▶ **ABOUT THIS TASK**
Using the records that follow, copy every line containing the word "comment".

(Stored items)
+---+
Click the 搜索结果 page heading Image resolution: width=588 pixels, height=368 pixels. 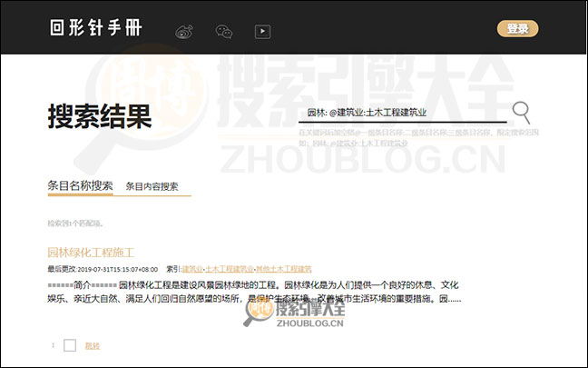(x=100, y=116)
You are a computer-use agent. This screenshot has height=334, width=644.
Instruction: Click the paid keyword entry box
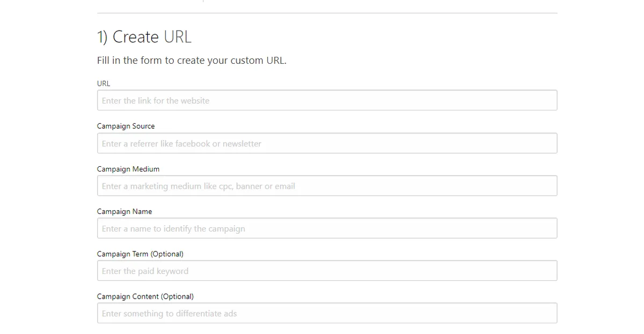pos(144,271)
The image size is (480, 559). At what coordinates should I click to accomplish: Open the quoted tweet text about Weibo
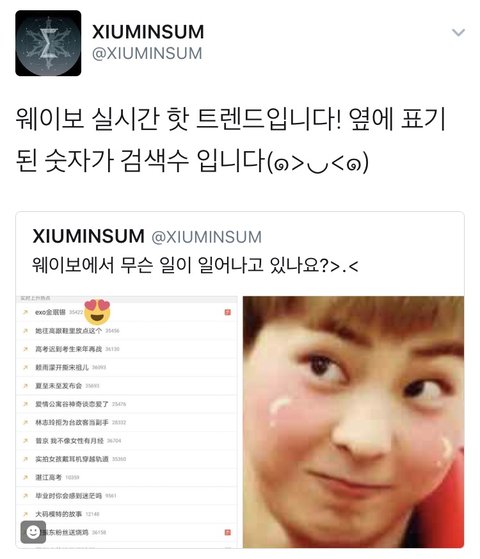(x=195, y=265)
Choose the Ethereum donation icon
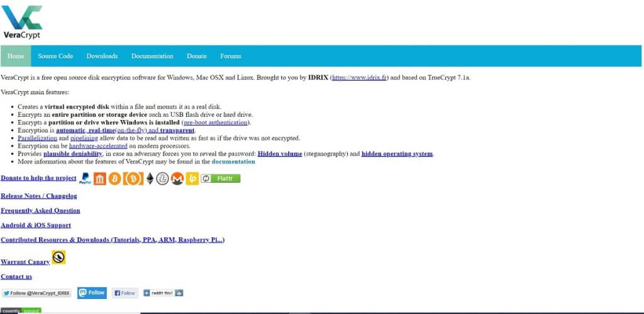 150,179
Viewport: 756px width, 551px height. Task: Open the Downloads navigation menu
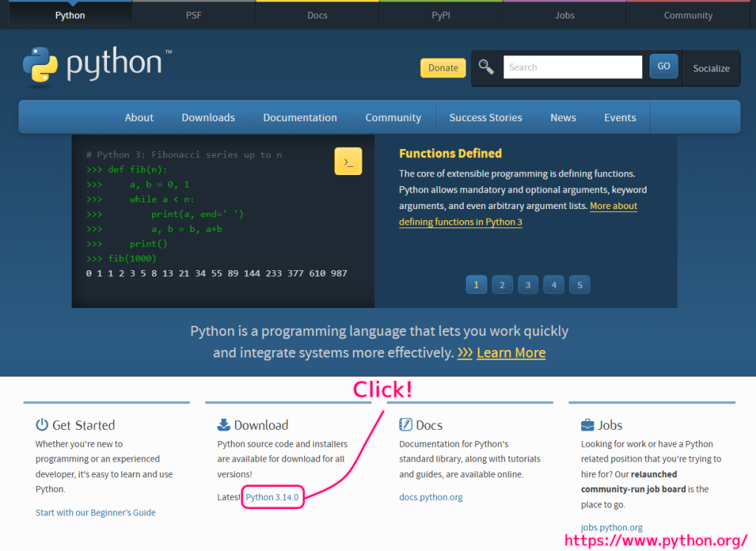[x=207, y=117]
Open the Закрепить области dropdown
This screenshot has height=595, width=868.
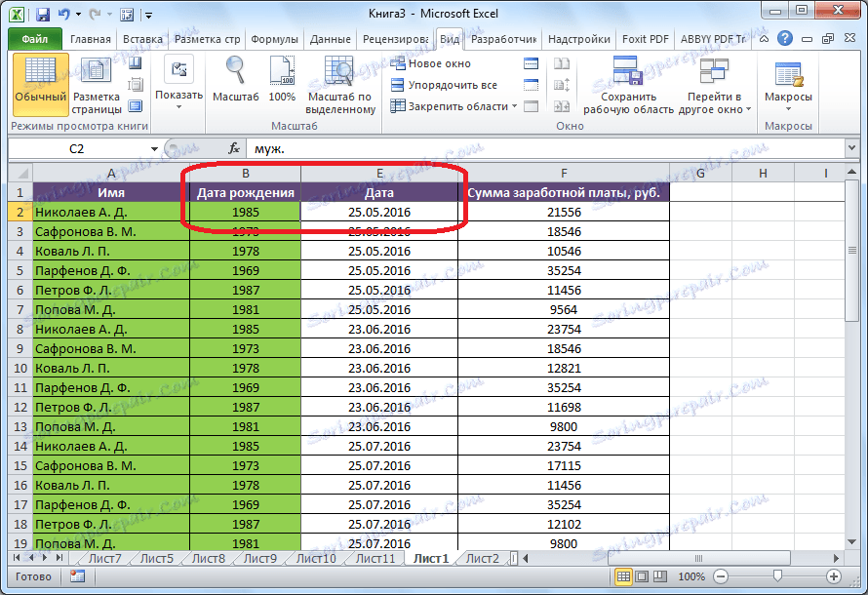click(456, 106)
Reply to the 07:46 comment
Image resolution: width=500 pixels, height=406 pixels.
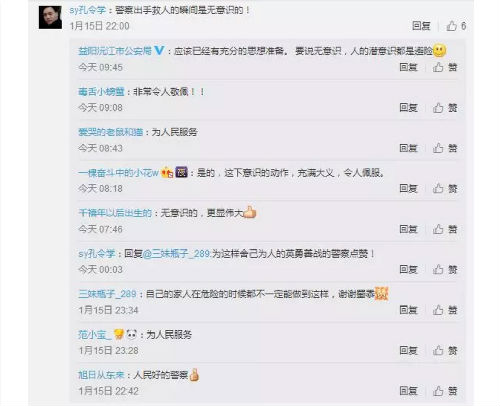click(x=408, y=229)
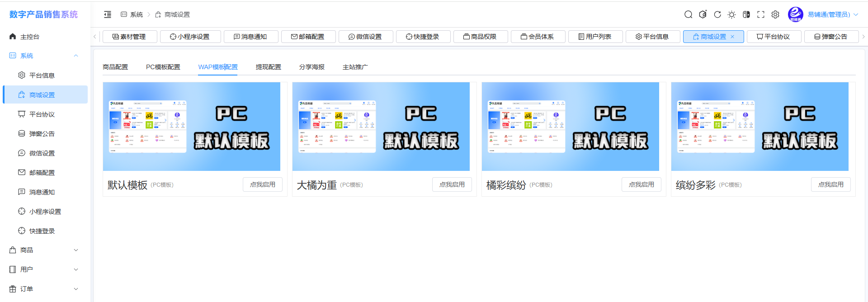
Task: Close the 商城设置 tab with its X
Action: coord(732,37)
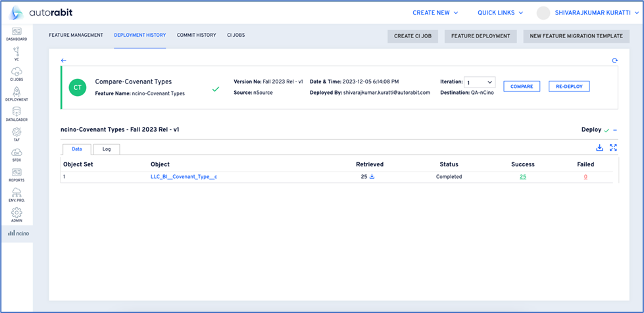Switch to the Log tab
644x313 pixels.
coord(107,149)
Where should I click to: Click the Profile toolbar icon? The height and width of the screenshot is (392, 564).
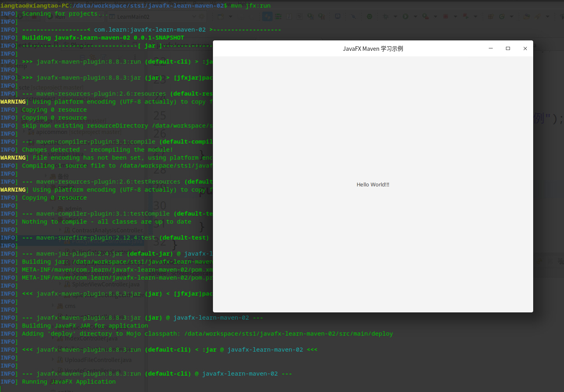[445, 16]
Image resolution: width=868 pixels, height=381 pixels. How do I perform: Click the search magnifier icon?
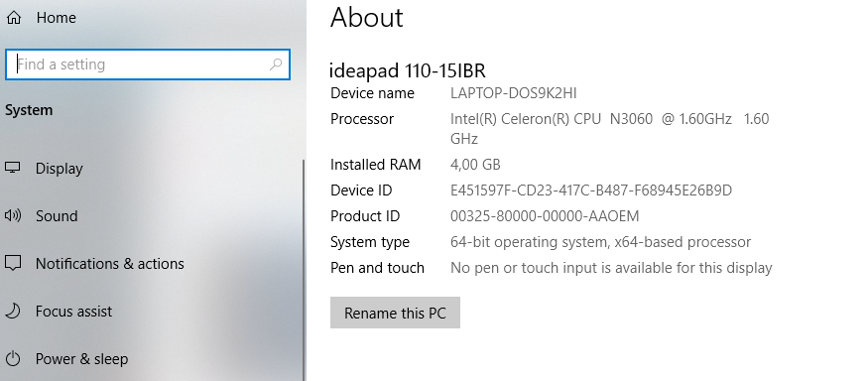coord(275,64)
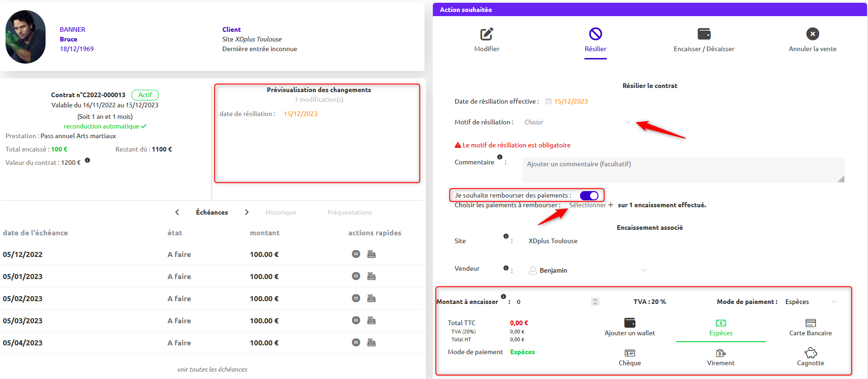
Task: Choose Chèque payment method icon
Action: [x=630, y=353]
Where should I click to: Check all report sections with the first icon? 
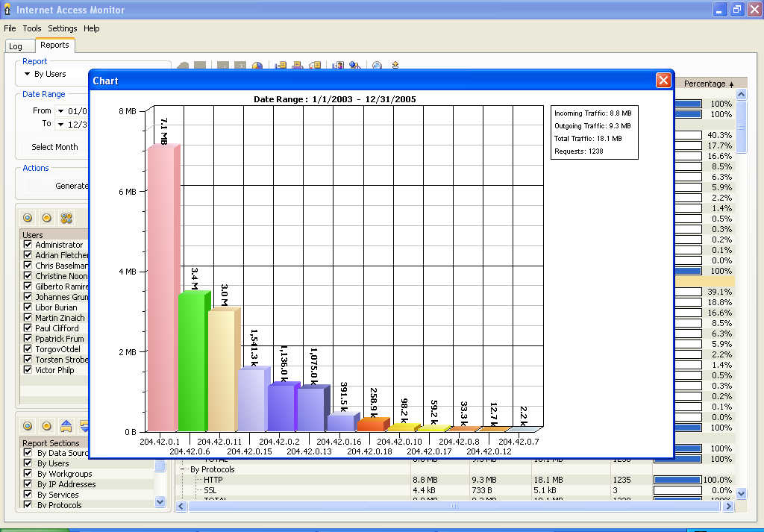(x=28, y=426)

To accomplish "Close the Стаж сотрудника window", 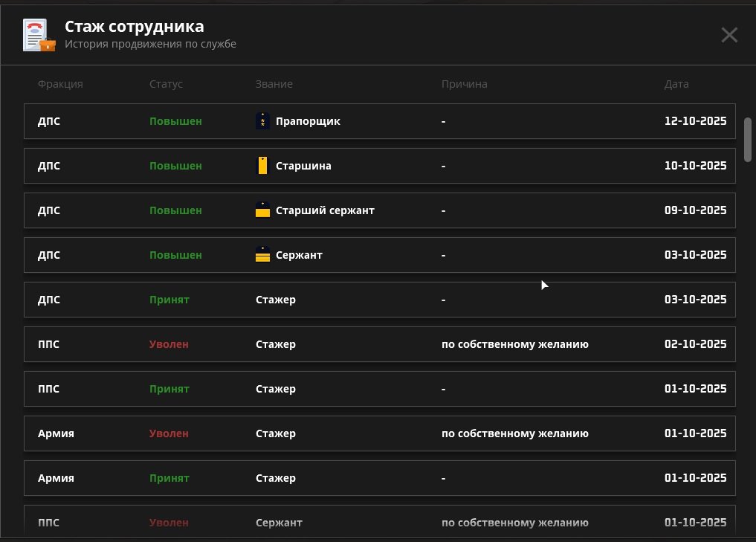I will [729, 35].
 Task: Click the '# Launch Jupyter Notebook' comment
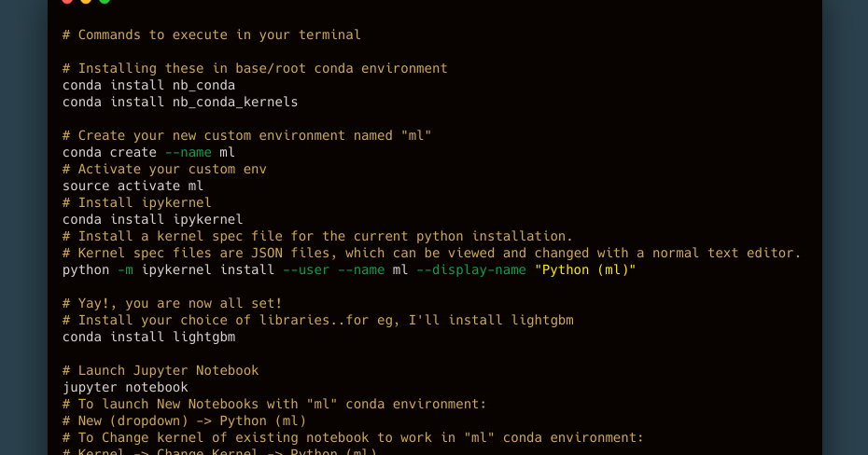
+---+
▶ **TASK ANSWER**
Reply to the 07:46 comment
 Task: Click the '# Launch Jupyter Notebook' comment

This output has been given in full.